Lawformer
xcjthuLAWFORMER
Introduction
This repository provides the source code and checkpoints for the paper "Lawformer: A Pre-trained Language Model for Chinese Legal Long Documents". The checkpoint can be downloaded from the Hugging Face model hub or here.
Architecture
Lawformer is based on the Longformer architecture, specifically designed to handle long documents in the legal domain. It leverages the capabilities of transformers and is implemented using PyTorch.
Training
The training details are not explicitly provided in the README. However, it is based on a pre-trained transformer model tailored to handle Chinese legal documents, likely involving fine-tuning on relevant datasets.
Guide: Running Locally
-
Install Transformers Library: Ensure you have the
transformers
library installed.

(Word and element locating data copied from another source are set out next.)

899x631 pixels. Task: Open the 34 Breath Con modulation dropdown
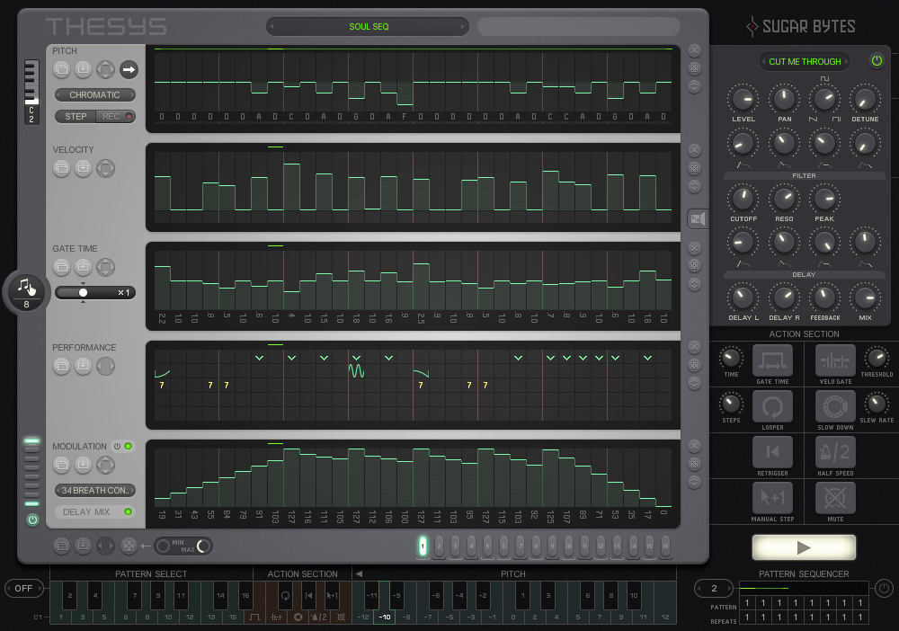(x=94, y=491)
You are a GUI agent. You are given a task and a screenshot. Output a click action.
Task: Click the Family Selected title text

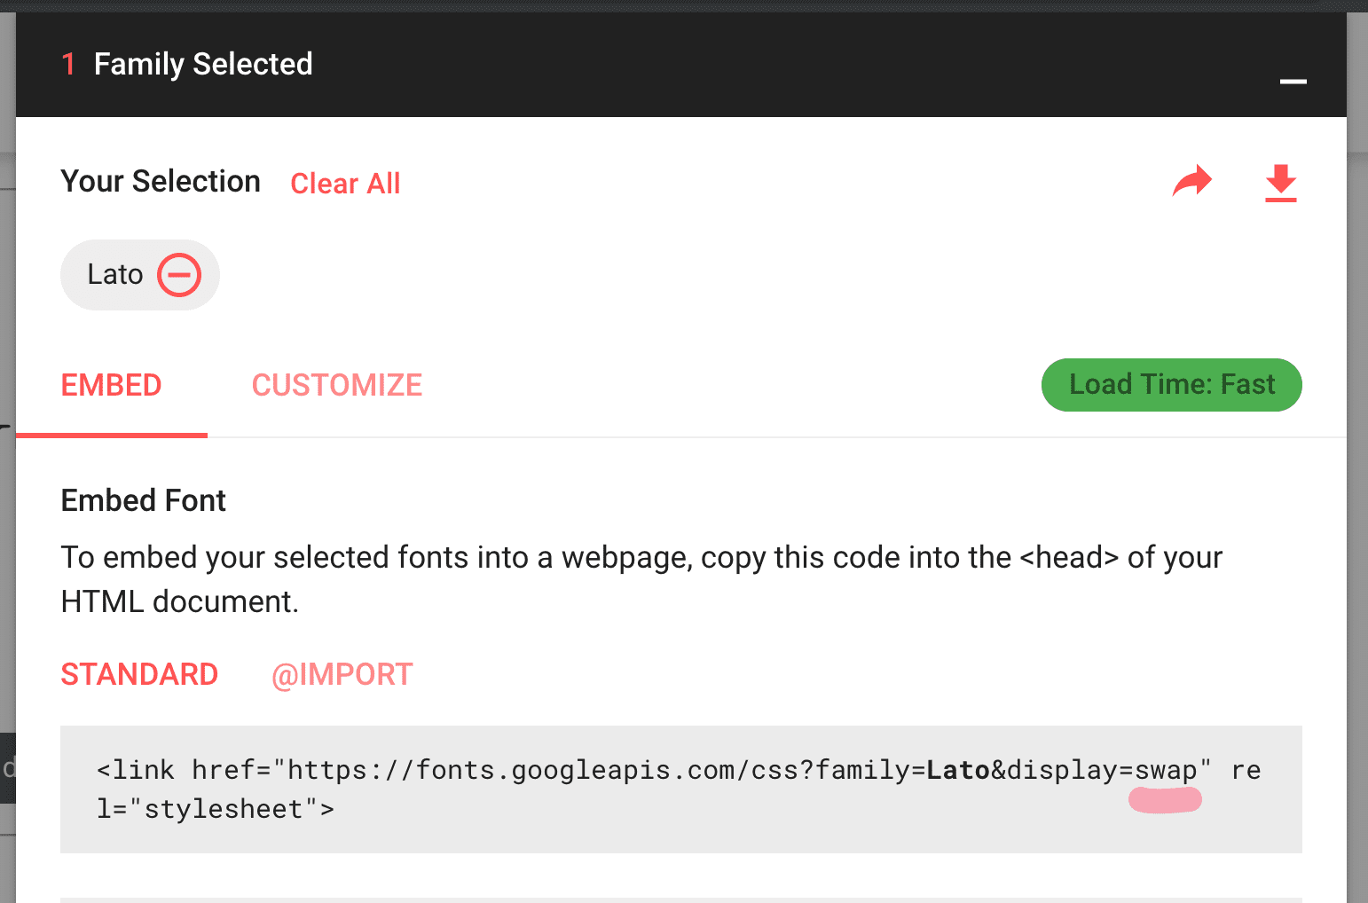pyautogui.click(x=203, y=63)
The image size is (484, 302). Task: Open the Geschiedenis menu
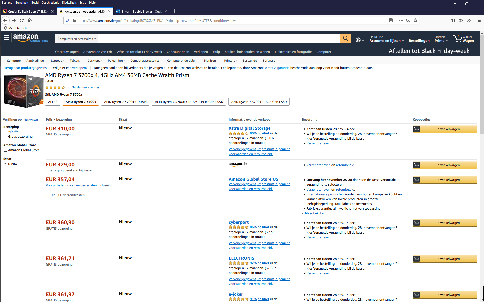click(50, 3)
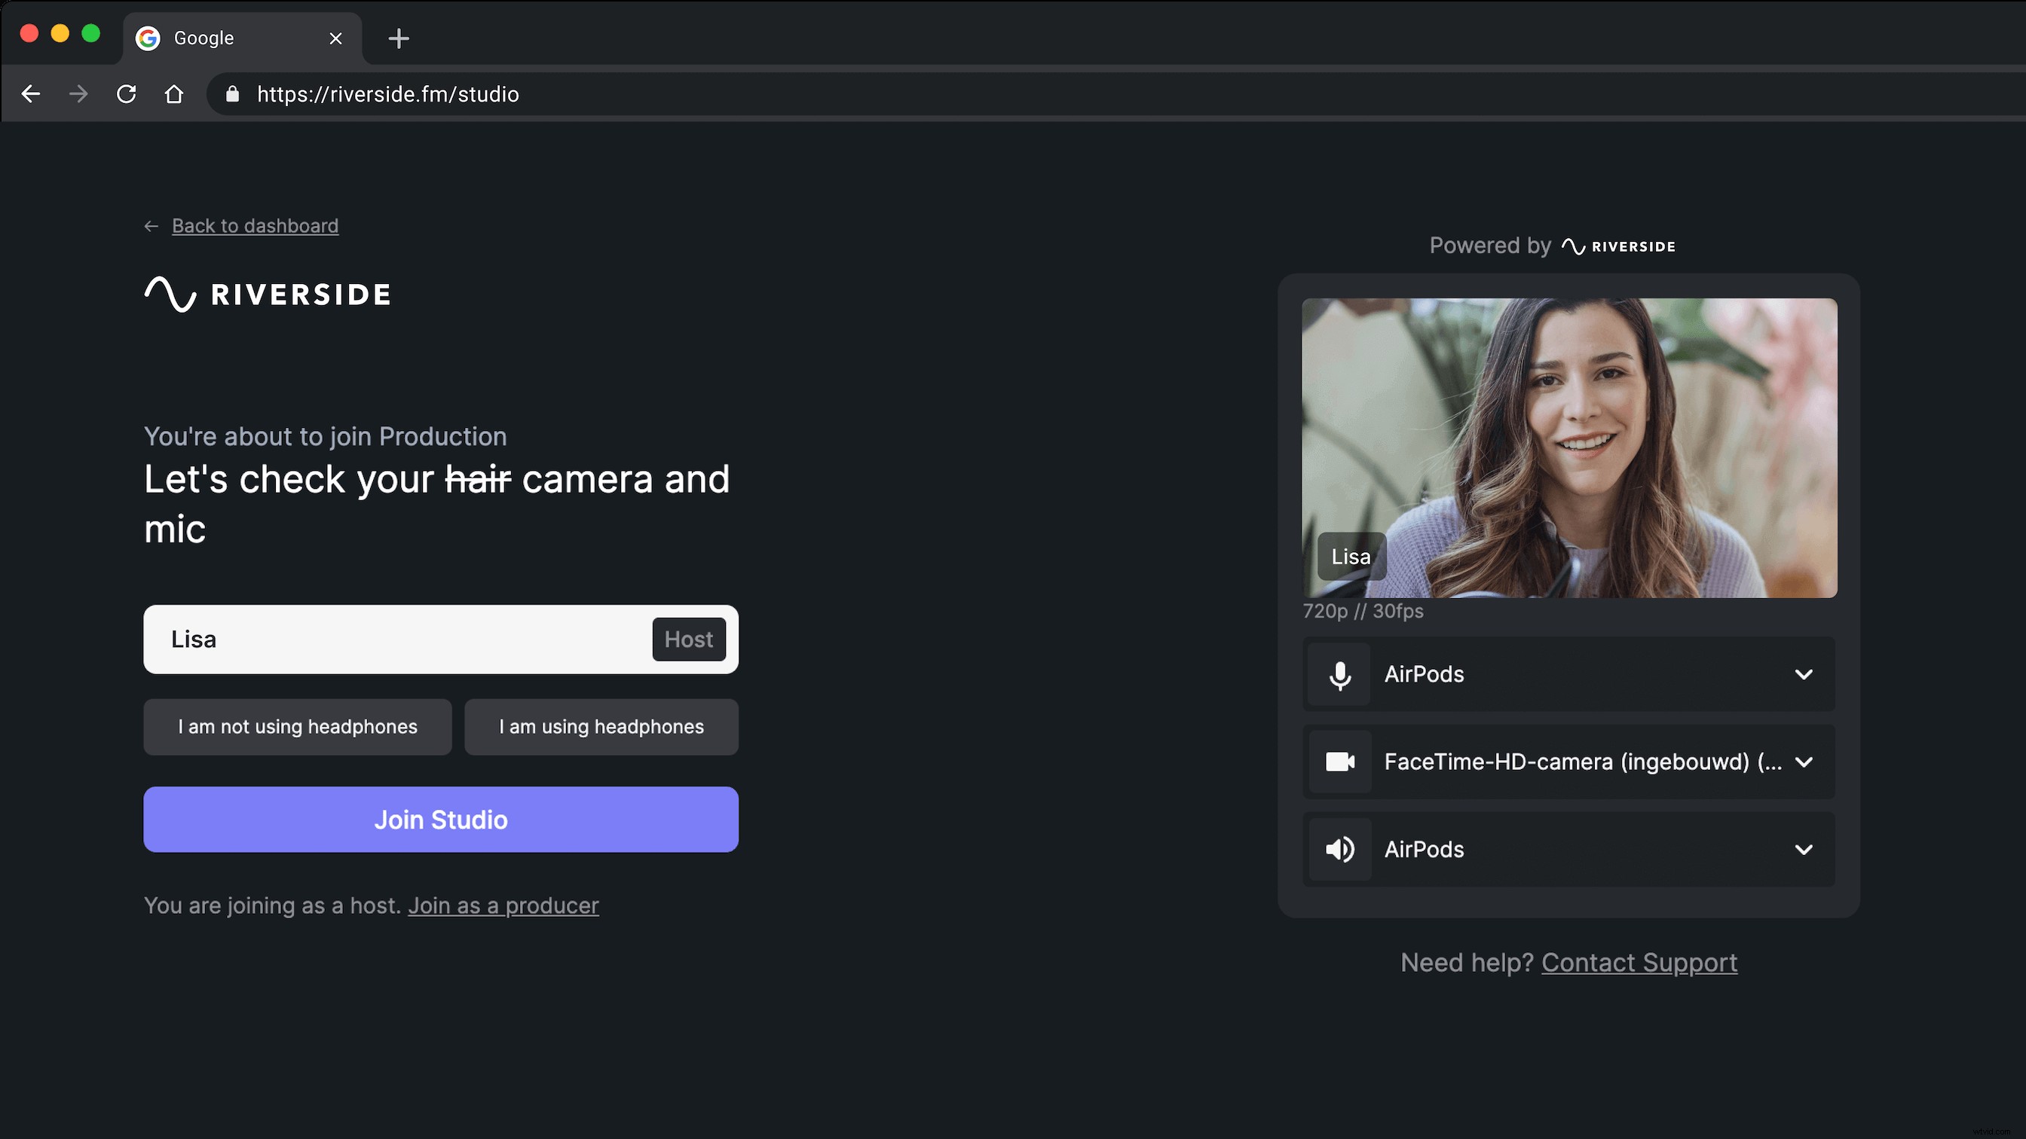
Task: Open a new browser tab
Action: click(x=399, y=39)
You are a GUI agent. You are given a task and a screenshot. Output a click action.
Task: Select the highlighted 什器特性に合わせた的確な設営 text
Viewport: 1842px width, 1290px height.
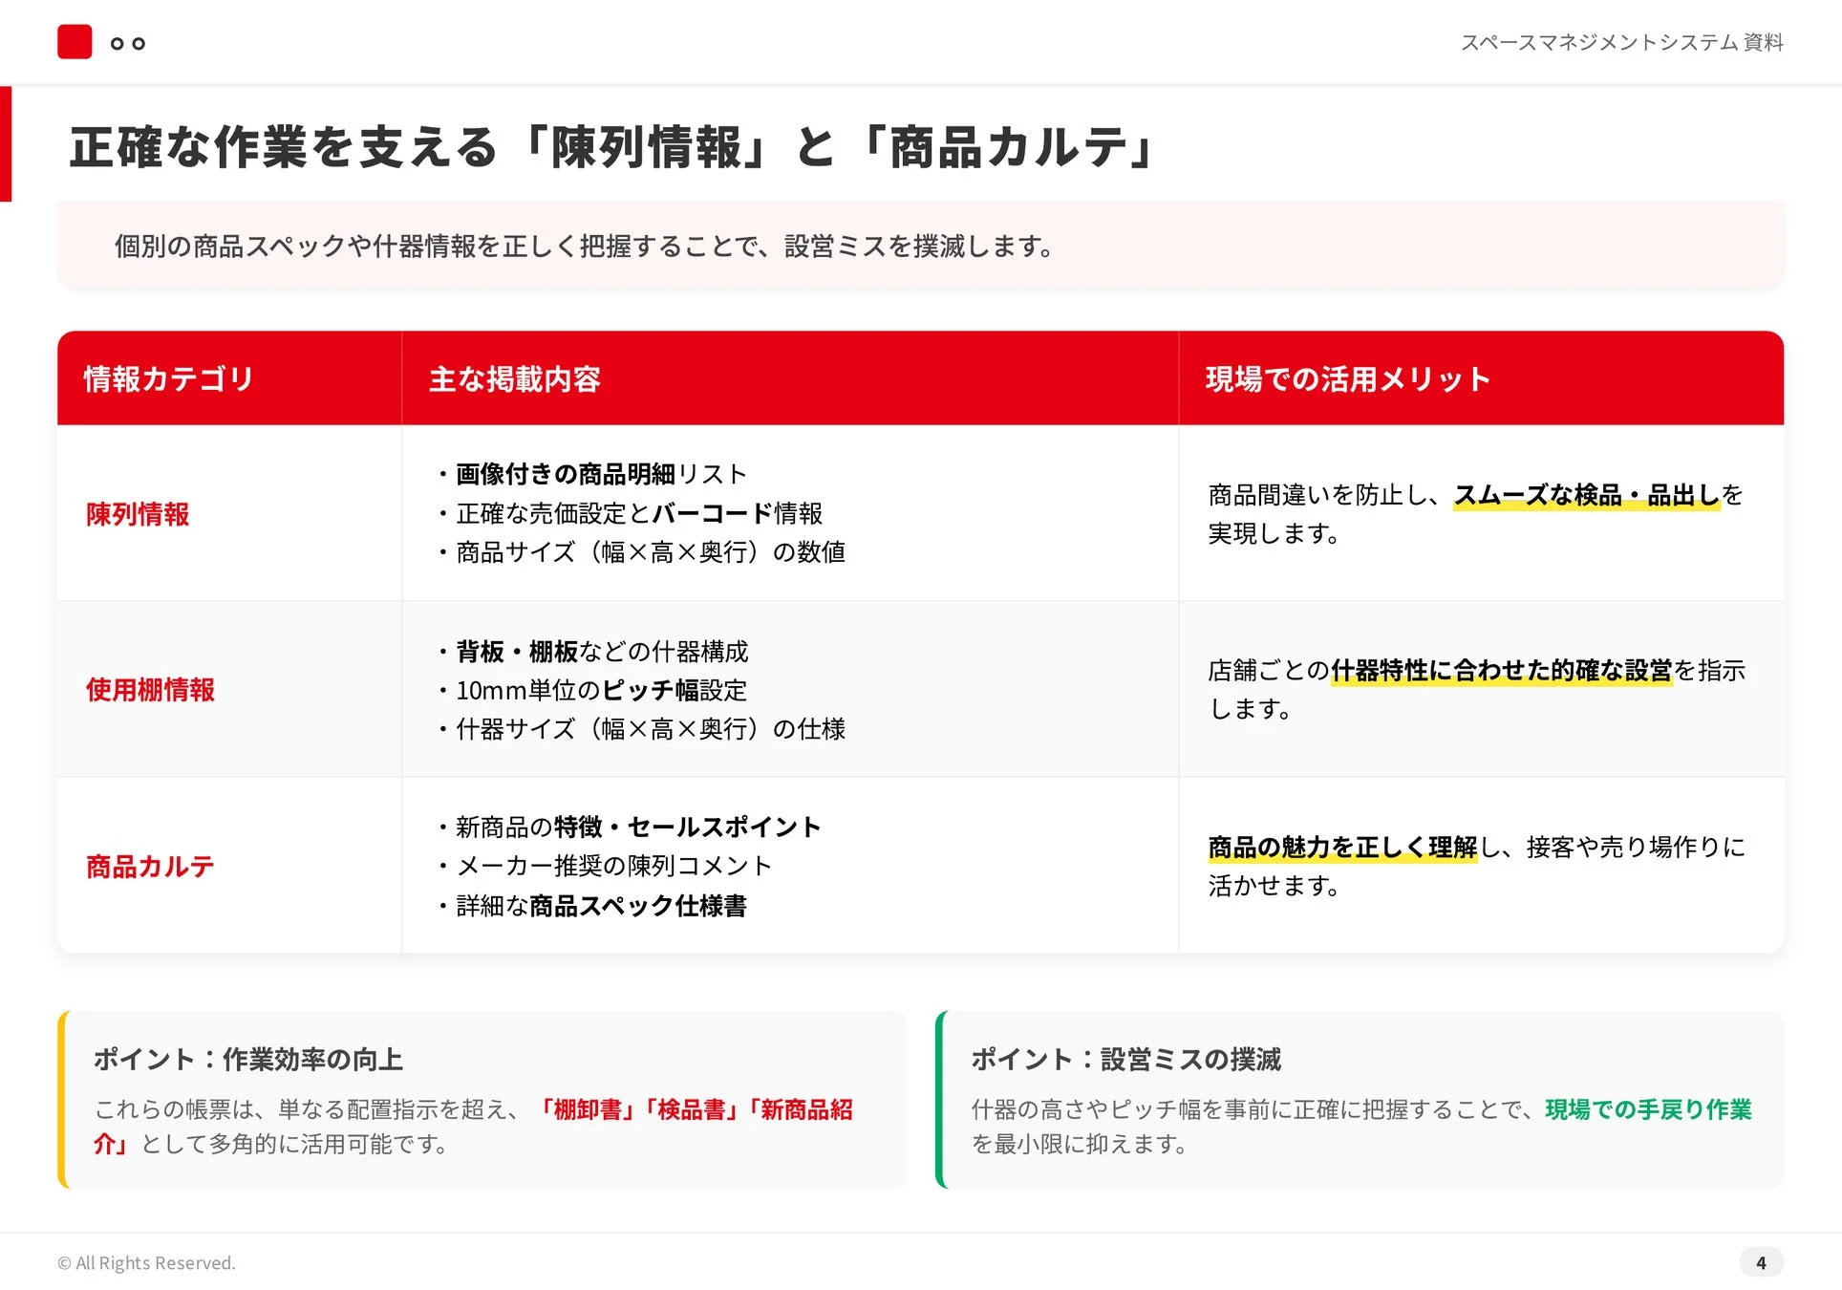[1501, 671]
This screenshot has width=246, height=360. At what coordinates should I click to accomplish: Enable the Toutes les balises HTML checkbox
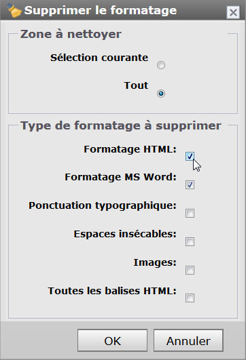(190, 298)
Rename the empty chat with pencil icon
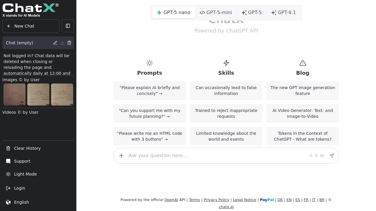376x211 pixels. tap(55, 43)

You can do this via pip:pip install transformers
-
Load the Model and Tokenizer:
from transformers import AutoModel, AutoTokenizer tokenizer = AutoTokenizer.from_pretrained("hfl/chinese-roberta-wwm-ext") model = AutoModel.from_pretrained("xcjthu/Lawformer")
-
Prepare Inputs and Run the Model:
inputs = tokenizer("任某提起诉讼,请求判令解除婚姻关系并对夫妻共同财产进行分割。", return_tensors="pt") outputs = model(**inputs)
-
Consider using Cloud GPUs: For improved performance and handling large datasets, consider using cloud GPUs from providers like AWS, Google Cloud, or Azure.
License
The specific license under which Lawformer is released is not mentioned in the README. Please refer to the repository or contact the authors for licensing information.